INPUT RECORDS
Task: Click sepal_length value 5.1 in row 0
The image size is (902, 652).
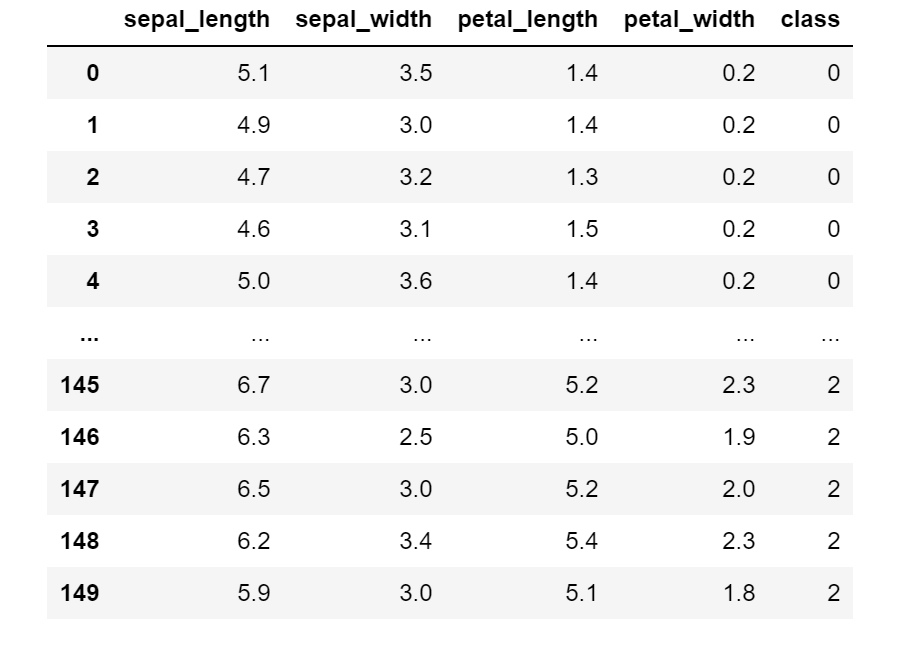Action: 254,73
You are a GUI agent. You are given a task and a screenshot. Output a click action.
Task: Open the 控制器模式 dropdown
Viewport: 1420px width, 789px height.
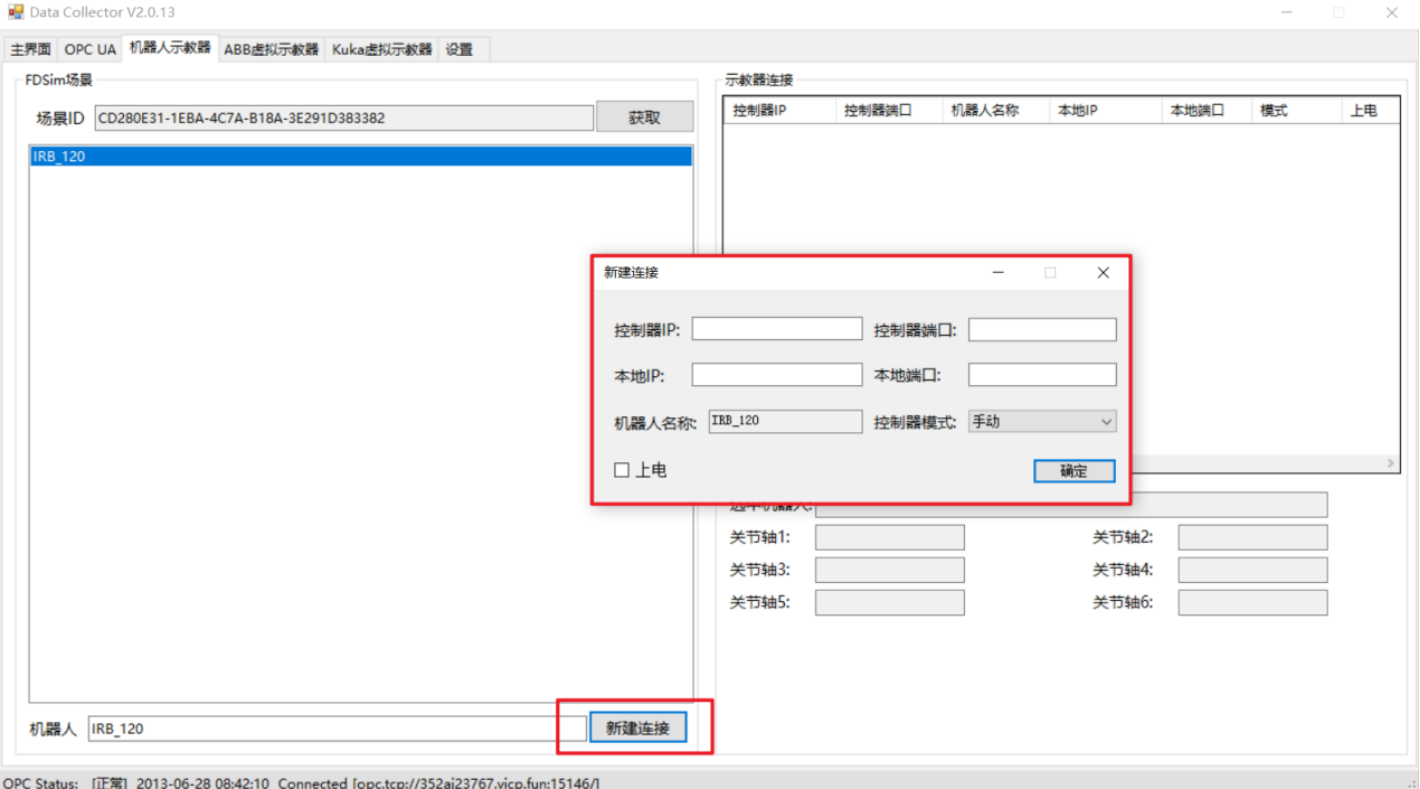click(x=1042, y=422)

WORK INSTRUCTIONS
Return all of the records above exactly as written. Omit each picture.

EXPECTED ANSWER
Task: Click sepal_length value 5.1 in row 0
The image size is (902, 652).
Action: 254,73
You are a GUI agent. You are given a task and a screenshot. Output a click action.
Task: Open the 控制器模式 dropdown
Viewport: 1420px width, 789px height.
click(x=1042, y=422)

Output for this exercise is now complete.